▸ **WHAT IS EXPECTED**: Output the lines of the entries below beginning at the one with "Where should I" and ending with the last, exactly as written and without pictures.

▸ **EXTRACTED DATA**:
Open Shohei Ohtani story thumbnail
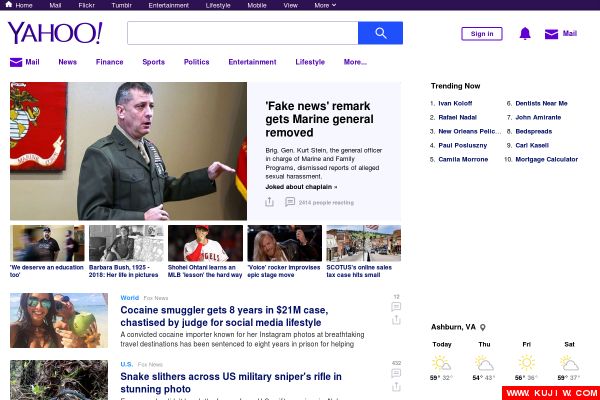 click(205, 243)
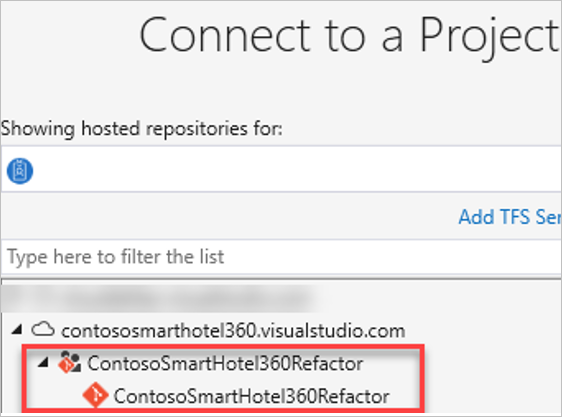Image resolution: width=562 pixels, height=417 pixels.
Task: Open the Add TFS Server link
Action: [510, 217]
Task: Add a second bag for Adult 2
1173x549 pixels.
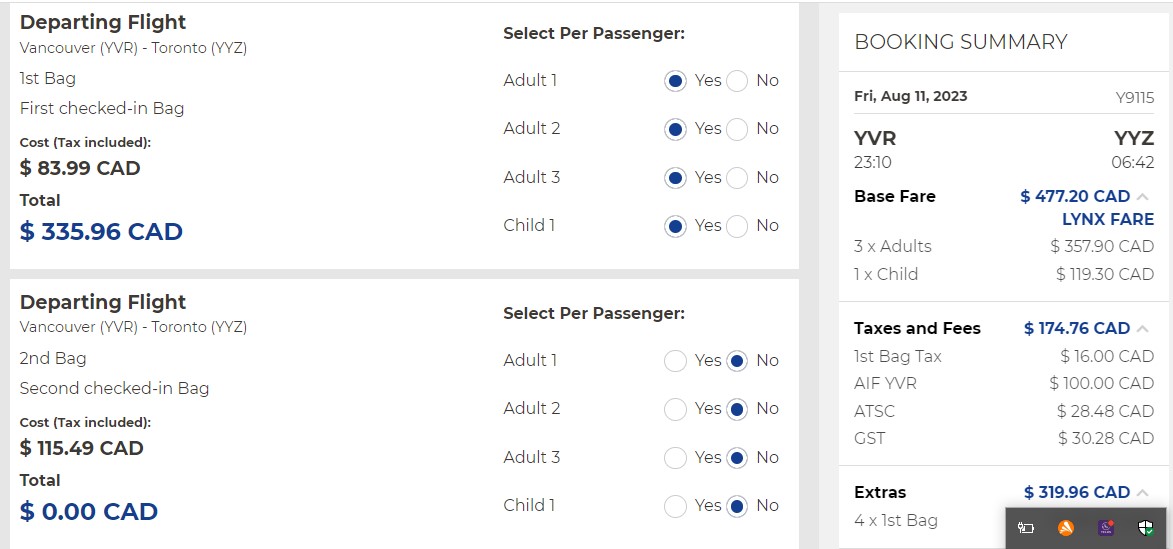Action: pyautogui.click(x=675, y=409)
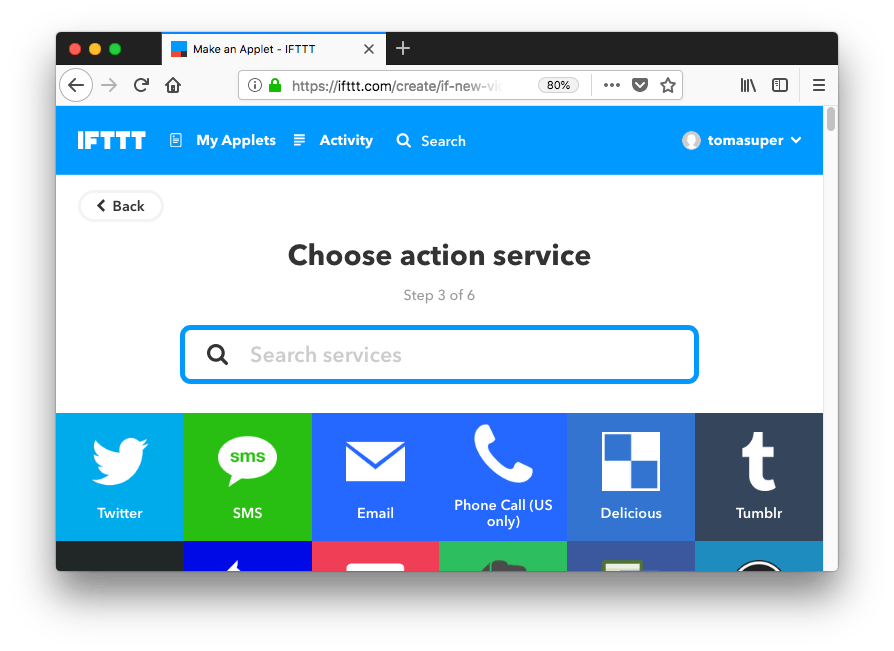
Task: Reset the 80% zoom level indicator
Action: (558, 86)
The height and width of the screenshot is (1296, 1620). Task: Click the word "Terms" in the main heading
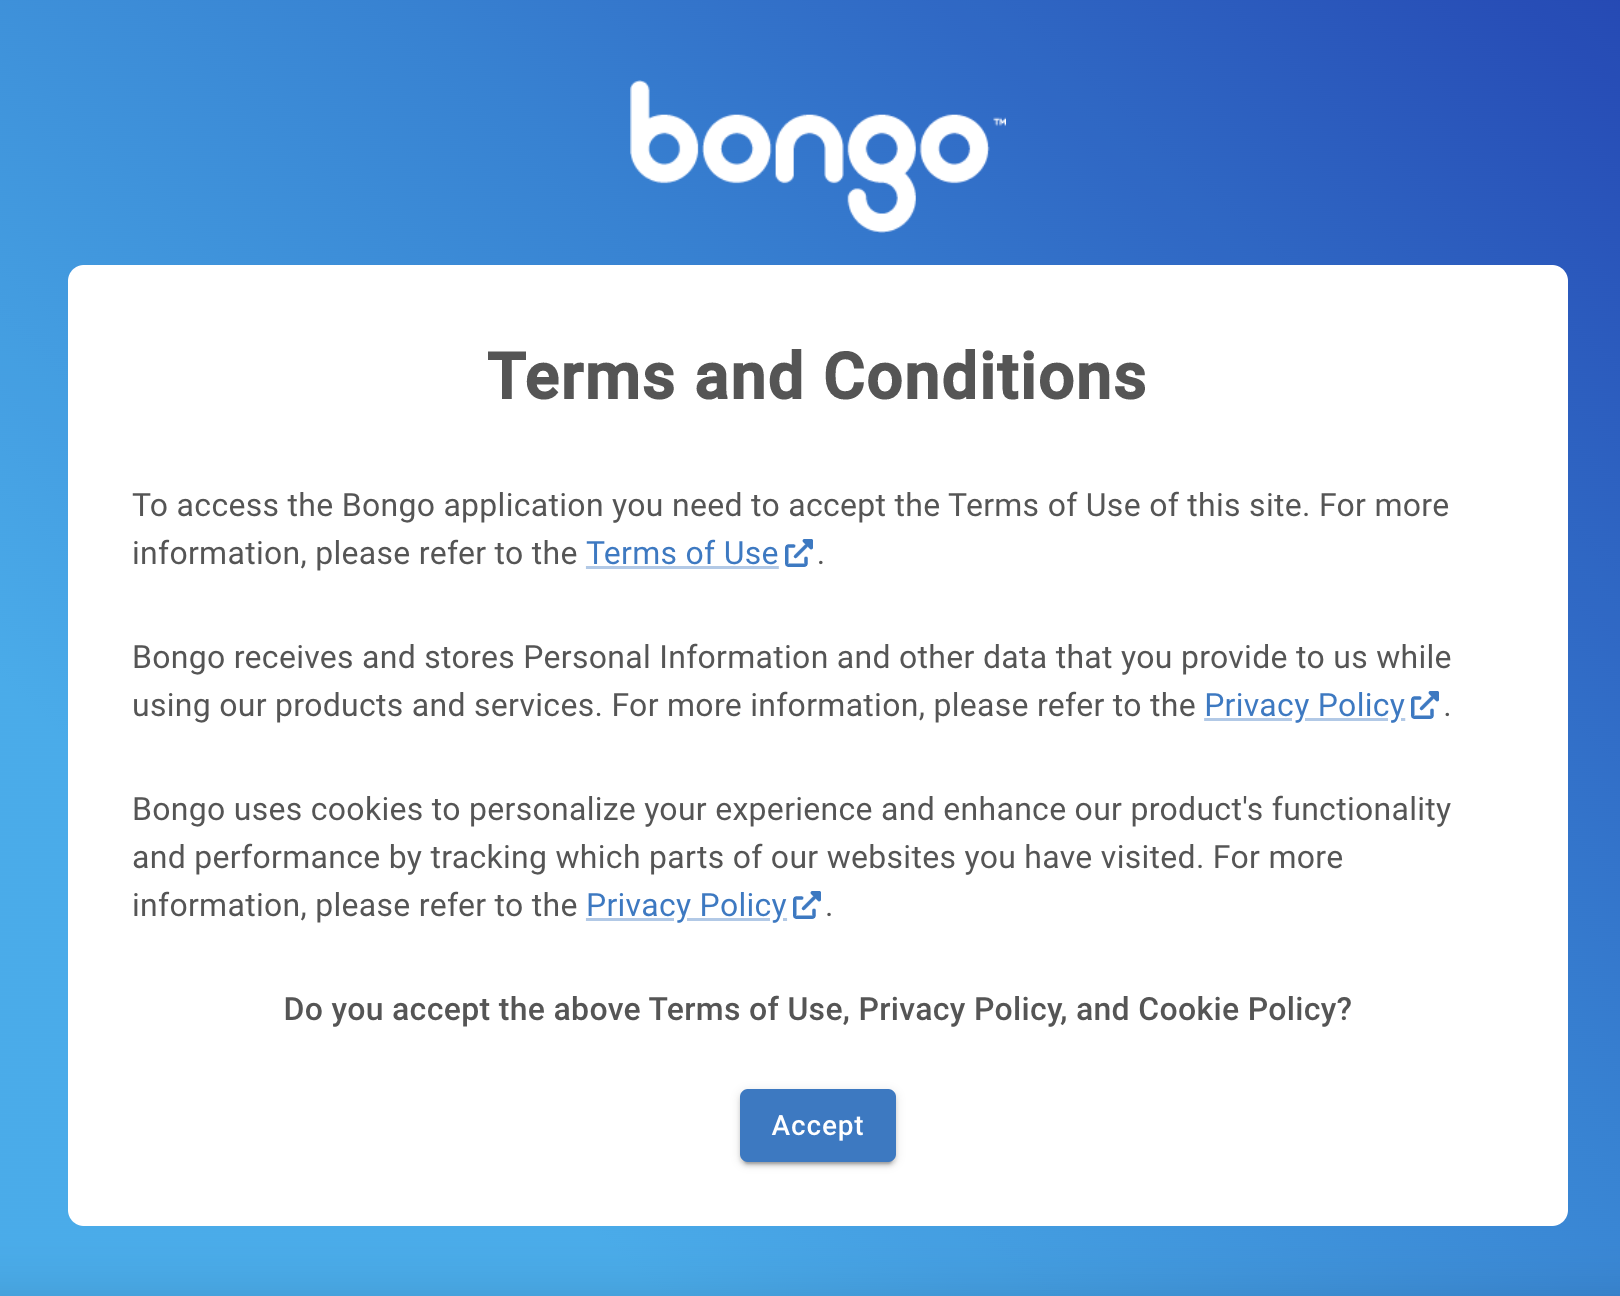tap(581, 377)
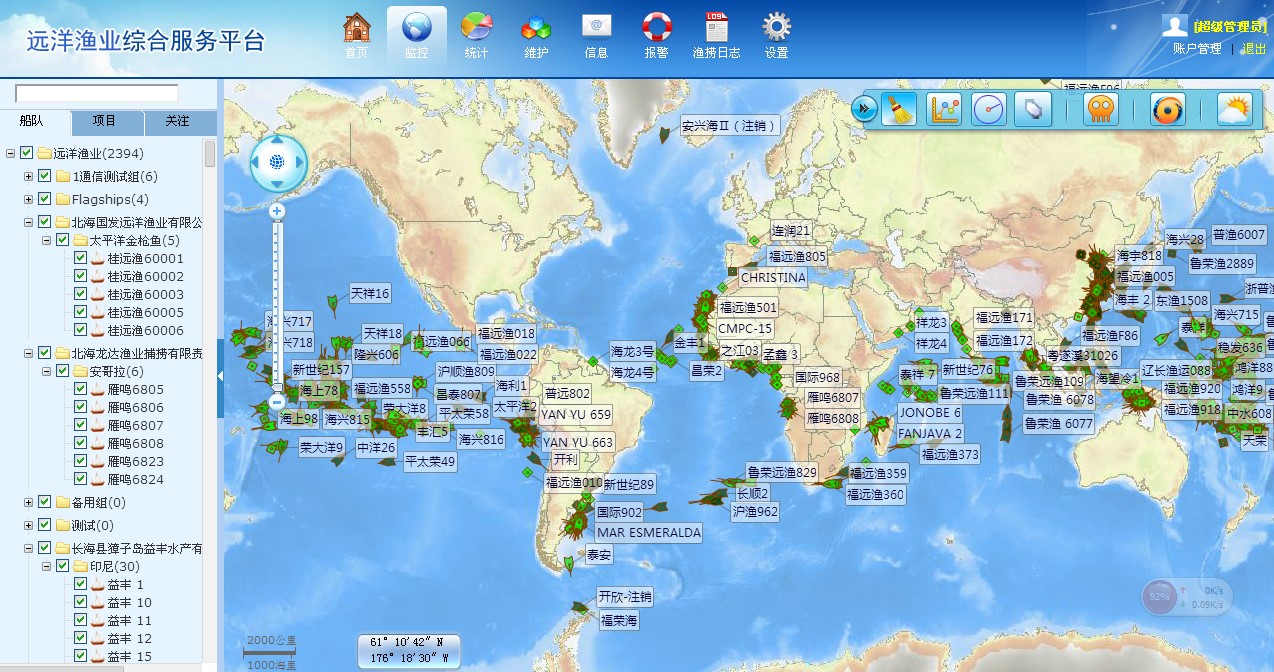The height and width of the screenshot is (672, 1274).
Task: Open the line chart plotting tool
Action: tap(943, 109)
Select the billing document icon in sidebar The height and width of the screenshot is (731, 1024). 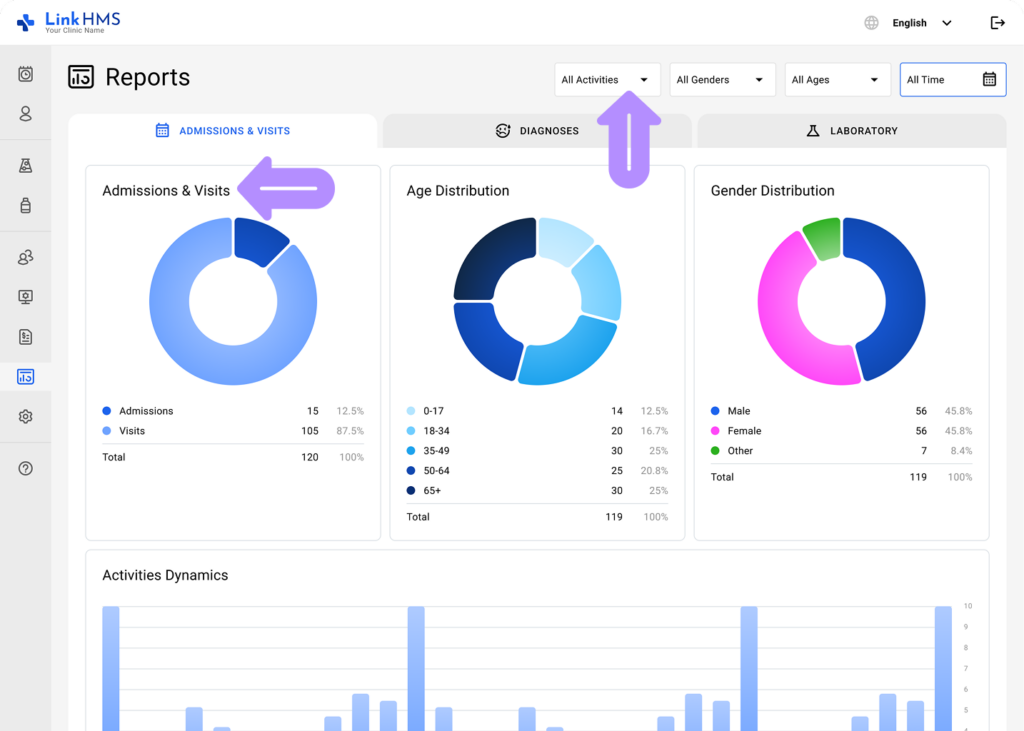24,337
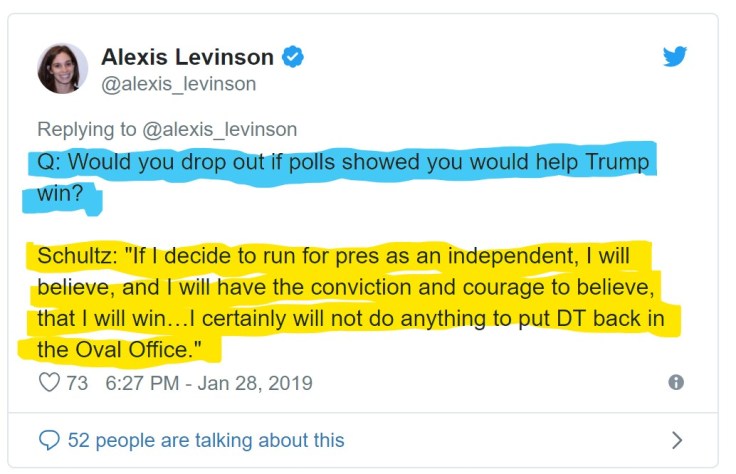Screen dimensions: 736x474
Task: Click the 6:27 PM timestamp
Action: [x=139, y=383]
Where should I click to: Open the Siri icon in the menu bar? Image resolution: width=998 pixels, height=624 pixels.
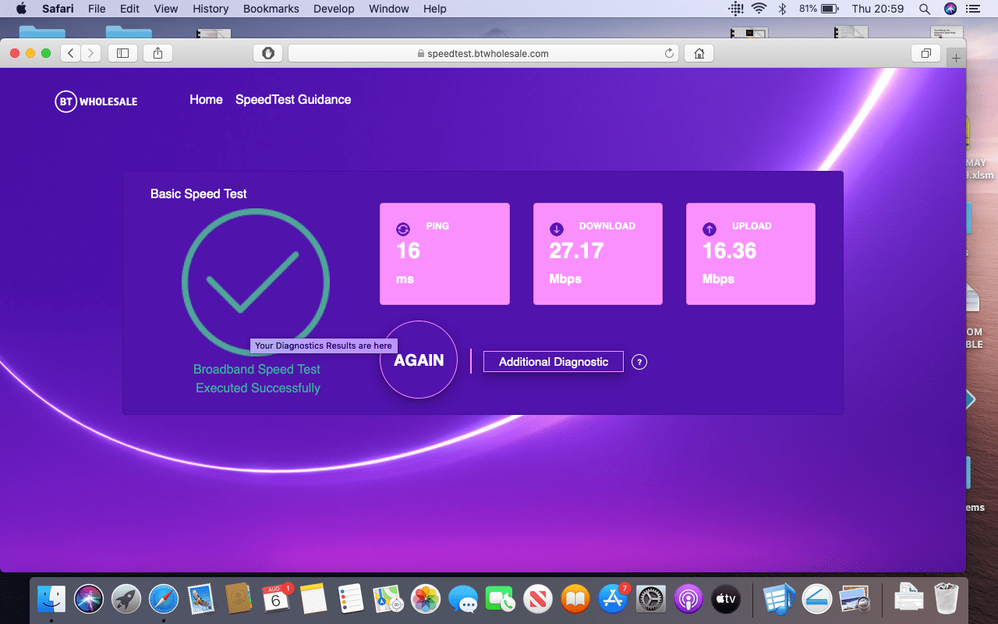click(950, 9)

▸ **TASK ANSWER**:
Where should I click to: Open the Siri icon in the menu bar? Image resolution: width=998 pixels, height=624 pixels.
click(950, 9)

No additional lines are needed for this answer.